[SystemSafety] Correctness by Construction
Peter Bernard Ladkin
ladkin at causalis.com
Fri Jul 10 14:44:13 CEST 2020
On 2020-07-10 13:28 , Dewi Daniels wrote:
> I agree with Tom.
We are really all agreeing with Michael.
> I don't think you'd find the problem by doing more software testing.
Most obviously not. That was the point of Michael's question, I take it.
> 1. They assessed MCAS as DAL C because it was intended to have limited authority (initially 0.6
> degrees, later increased to 2.5 degrees).

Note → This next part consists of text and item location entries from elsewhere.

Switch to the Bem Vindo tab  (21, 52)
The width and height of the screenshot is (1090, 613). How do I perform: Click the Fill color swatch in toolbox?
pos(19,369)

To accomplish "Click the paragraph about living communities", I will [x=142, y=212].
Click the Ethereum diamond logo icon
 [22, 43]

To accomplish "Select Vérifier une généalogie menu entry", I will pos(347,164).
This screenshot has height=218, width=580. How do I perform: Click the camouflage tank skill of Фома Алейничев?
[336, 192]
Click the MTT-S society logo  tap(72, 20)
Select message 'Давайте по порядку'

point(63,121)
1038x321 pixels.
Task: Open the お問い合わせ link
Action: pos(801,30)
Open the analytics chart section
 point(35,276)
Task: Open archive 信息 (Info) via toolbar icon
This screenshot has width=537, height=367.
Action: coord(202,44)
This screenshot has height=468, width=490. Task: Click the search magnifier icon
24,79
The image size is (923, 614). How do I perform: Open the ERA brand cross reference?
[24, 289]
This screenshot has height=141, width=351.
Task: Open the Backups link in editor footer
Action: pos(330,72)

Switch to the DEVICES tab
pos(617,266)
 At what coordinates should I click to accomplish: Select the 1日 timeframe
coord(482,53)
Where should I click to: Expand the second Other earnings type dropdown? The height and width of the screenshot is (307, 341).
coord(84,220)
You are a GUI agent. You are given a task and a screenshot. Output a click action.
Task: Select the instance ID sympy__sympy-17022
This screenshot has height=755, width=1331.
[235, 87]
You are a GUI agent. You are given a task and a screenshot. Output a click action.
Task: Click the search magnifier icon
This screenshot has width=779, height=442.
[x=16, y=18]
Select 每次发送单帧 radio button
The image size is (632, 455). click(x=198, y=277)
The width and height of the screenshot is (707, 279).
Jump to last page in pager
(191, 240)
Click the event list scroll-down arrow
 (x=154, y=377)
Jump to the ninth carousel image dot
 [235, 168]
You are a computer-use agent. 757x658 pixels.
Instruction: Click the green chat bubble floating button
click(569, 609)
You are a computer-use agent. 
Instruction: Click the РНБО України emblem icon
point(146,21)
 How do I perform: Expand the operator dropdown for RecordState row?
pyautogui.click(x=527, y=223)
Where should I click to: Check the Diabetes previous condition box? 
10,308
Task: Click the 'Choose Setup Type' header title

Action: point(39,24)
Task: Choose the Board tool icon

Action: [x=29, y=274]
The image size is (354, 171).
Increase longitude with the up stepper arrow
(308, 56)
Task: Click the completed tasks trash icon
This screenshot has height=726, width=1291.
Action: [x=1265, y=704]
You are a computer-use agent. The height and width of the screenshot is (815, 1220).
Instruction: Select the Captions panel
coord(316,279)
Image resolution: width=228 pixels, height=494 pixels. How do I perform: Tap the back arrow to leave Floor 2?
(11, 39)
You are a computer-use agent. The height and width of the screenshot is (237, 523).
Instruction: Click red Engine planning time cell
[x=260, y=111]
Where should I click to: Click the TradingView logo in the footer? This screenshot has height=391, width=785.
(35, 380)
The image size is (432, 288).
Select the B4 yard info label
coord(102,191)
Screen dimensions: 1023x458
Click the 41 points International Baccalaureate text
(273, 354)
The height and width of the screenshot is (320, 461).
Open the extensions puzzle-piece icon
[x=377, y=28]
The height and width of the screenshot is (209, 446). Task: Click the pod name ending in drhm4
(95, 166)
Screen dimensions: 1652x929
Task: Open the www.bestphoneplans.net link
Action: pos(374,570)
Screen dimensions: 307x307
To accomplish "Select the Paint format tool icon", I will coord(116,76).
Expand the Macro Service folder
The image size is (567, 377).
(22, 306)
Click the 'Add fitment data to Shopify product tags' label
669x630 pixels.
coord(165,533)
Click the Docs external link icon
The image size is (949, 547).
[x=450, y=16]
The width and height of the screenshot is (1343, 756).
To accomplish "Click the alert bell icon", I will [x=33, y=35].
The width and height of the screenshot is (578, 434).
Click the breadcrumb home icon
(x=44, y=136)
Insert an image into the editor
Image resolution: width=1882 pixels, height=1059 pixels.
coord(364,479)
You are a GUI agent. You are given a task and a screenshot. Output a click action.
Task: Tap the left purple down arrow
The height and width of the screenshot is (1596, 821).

It is a little more subtle than that. Boeing knew in 2016 that there was a hazardous event
associated with MCAS activation. But they used "statistical credit" to classify it as major and
thereby DAL C. Here is a citation from the US DoT Inspector General's report
[begin quote]
March 16, 2016
....... [Revision D released]
In its MCAS Revision D, Boeing also included an assessment of functional hazards related to the
software, describing hazard descriptions, failure conditions, and
associated effects. One of the noted hazards was an uncommanded or automatic MCAS activation that
continued until the pilot took action. When developing this risk assessment, Boeing tested
unintended MCAS activation in the simulator and assumed that commercial pilots would recognize the
effect as a runaway stabilizer — a scenario which is covered in basic commercial pilot training —
and react accordingly. Boeing assumed the average pilot reaction time in this scenario to be 4
seconds, which Boeing classified as a hazardous event 38. However, if a pilot’s reaction time was
greater than 10 seconds, the event would be classified as catastrophic due to the pilot’s inability
to regain control of the aircraft. Despite these significant revisions, Boeing did not provide
internal coordination documents for Revision D, noting the increased MCAS range, to FAA
certification engineers. Because these revision documents were not required certification
deliverables, the company did not submit them to FAA for review or acceptance.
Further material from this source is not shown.